In fact, if you're a white guy, then you need to come to terms with this simple fact right the fuck now: We don't get any concessions. We don't. I'm not saying that as an "oh, how unfair that we don't get concessions" thing — I mean "we don't deserve any concessions". We have, since colonial times, inflicted our will upon anyone different to us — different-coloured skin, different sex organs, different beliefs, different desires, what have you — and uniformly treated anyone who doesn't instantly adhere to the "What White Guys Like" style book as though they're lesser people, or strange and not to be trusted, or generally like lunatics who shouldn't be listened to. The reaction when the shoe is on the other foot is almost never the same, and nor should it be (generally).

"It wasn't that bad, most of the girls were good sports about it."

As opposed to what, exactly?
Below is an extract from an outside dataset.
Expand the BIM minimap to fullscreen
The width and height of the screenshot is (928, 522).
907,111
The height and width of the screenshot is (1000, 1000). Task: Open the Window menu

As has been said over and over, men are, on average, the most dangerous things on the planet that women can deal with. And we're volatile, unpredictable arseholes. We're a group of people who think catcalling is complimentary, and then get explicitly angry and defensive — and sometimes even fatally violent — if we're told it's unappreciated.

So yeah, these women might look like good sports, but women — in my experience — also tend to possess a defence mechanism in place for dealing with unwelcome gropes or advances on the street or at the club, and part of that probably involves gently trying to let the offender down without giving them reason to arc up further and get serious about it and have it, you know, end badly for the woman.

Now, it is incredibly fucked up that women feel they have to do that (or walk down the street with keys in their fist, or know six different emergency numbers just because) — and I certainly don't want to add to the chorus of people who claim that the way to solve these issues is to continue telling women what they shouldn't do, or what they should be careful doing, or finding yet another way for them to modify their behaviour so they don't "invite" these sorts of actions "because that's just society these days", when really we should be teaching straight men not to develop a sense of entitlement over women's bodies to begin with — but that's certainly the most plausible reason these women appear so calm about it: not because they are actually fine with having their butts grabbed by a stranger, but because they fear the alternative of letting that stranger know that they're not fine with it. 

Doesn't seem like so much harmless fun now, does it?

Final Note: If you have read this article in its entirety and you want to come at me with any variation of the words "but not all men...", you can get out now. No, maybe not all men are like Sam Pepper, but it is on every single one of us to make sure the harm is as minimised as possible for everyone else. Enough excuses. Let's stamp this shit out.